Ensayo sobre el peso de la ausencia
El logotipo de El Calefón Cine en los títulos de apertura anticipa una nueva producción llegada de tierras cordobesas, que de un tiempo a esta parte se han convertido en un polo de creatividad cinematográfica nada desdeñable. El nombre del joven realizador Nadir Medina (nació en 1989), por otro lado, trae el recuerdo de la conflictiva relación entre los integrantes del trío de personajes de su ópera prima, El espacio entre los dos (2012), todos ellos integrantes de una banda de rock. Para su segundo largometraje, Medina también hace uso del número tres como punto de partida del relato, aunque aquí uno de los vértices permanece todo el tiempo en escena a partir, paradójicamente, de su ausencia, de su desaparición física. La primera secuencia de Instrucciones para flotar un muerto echa mano a un recurso onírico: de noche, un hombre joven camina por las calles del centro cordobés con una soga anudada al cuello; en el otro extremo permanece atado un muerto, imposiblemente flotante, imagen poética que anticipa tanto la dureza del duelo como la imposibilidad de quitarse de encima el peso de la memoria.
Jesi (Jazmín Stuart) camina los pasillos del aeropuerto antes de encontrarse con Pablo. Ella se fue a España “cuando se armó todo el quilombo” (referencia indirecta a la crisis de 2001) y ahora vuelve de visita por primera vez en mucho tiempo. Uno de sus grandes amigos, Pablo (Santiago San Paulo), se quedó en Córdoba, como también lo hizo Martín, la tercera pata de una pandilla que –una serie de diálogos así lo indica– parecía inseparable. Pablo y Martín, además, fueron pareja hasta la muerte del segundo, hace muy poco tiempo. Muerte inexplicable y nunca explicada: una de las marcas de la película es el trabajo con aquello que no se dice pero se sugiere, se deduce. En una extensa escena durante esa primera noche, Jesi confiesa miedos, angustias e indefiniciones. Los reproches llegarán algunas horas más tarde, como así también el reencuentro con viejas amistades que, paso del tiempo mediante, se asemejan demasiado a un grupo de desconocidos. La melancolía es, también, una de las texturas con las cuales están hechas las formas de los dos protagonistas; una melancolía precoz y, precisamente por eso, más dolorosa.

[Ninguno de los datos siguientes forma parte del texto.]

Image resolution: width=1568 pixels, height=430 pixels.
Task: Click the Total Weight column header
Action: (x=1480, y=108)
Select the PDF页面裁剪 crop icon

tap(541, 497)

Film pequeño y breve, conscientemente de cámara, felizmente desanclado de la indagación psicológica de manual, la intensidad de ciertos momentos puede sentirse un tanto sobreescrita, como esa innecesaria repetición de la imagen del comienzo luego de una de las instancias más emotivas de la historia: la lectura de un poema que recrea esa misma situación, una bella descripción de las consecuencias que la desaparición de alguien cercano suele imponer. En otros momentos, tal vez los menos potentes en términos dramáticos convencionales, Medina encuentra la forma de transmitir el anhelo de los personajes, un anhelo sin nombre ni forma marcado por algo parecido a una indefinida insatisfacción. Los planos de las habitaciones y pasillos vacíos del departamento, estilizados por un ligero movimiento de cámara y un sonido ambiente expresivo –casi expresionista– también hablan, sin decir una palabra, de ese implacable peso muerto llamado ausencia.